Erst auf allen vieren, später auf zweien, am Ende auf dreien. Nicht nur der Mensch in Meck-Pomm wird immer älter

Früher, als ich noch jung war, delektierte ich mich am Geraunze des altersgriesgrämigen Karl Valentin, der zu einem jungen Lehrling sagt, gespielt von Liesl Karlstadt: "Schämen Sie sich, dass Sie so jung san, ich war auch einmal jung, vielleicht sogar jünger als Sie."

Als ich jung war, vielleicht sogar jünger als Sie, hatte ich eine Schulfibel, in der das Rätsel stand: "Was ist das für ein Tier? Es geht anfangs auf allen vieren, später auf zweien und endlich auf dreien?" Stellte man die Fibel auf den Kopf, stand da als Lösung: "Der Mensch."

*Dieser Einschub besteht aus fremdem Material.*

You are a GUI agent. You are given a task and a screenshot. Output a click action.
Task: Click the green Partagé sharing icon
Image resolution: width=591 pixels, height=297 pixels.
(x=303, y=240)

Dies ist mir wieder eingefallen, als ich in einem Artikel las, dass Mecklenburg, das einst das Bundesland mit den jüngsten Deutschen war, nämlich noch vor 20 Jahren, inzwischen das mit den ältesten Deutschen ist. Damit verbunden: der Bevölkerungsschwund; 71 Einwohner leben auf einem Quadratkilometer, so viel Landschaft für den Einzelnen war nie. Abgebildet zu dem "FAZ"-Artikel war ein Piktogramm eines Mannes (aktuell und nicht geschlechtsspezifisch müsste man sagen: eines Wesens im Hosenanzug), der (das) buchstäblich und wortwörtlich am Stock ging. Ein Zeichen für eine fehlende Mobilität in einem Land, das Anrufbusse für Alte einsetzt, damit sie gesellig bleiben können.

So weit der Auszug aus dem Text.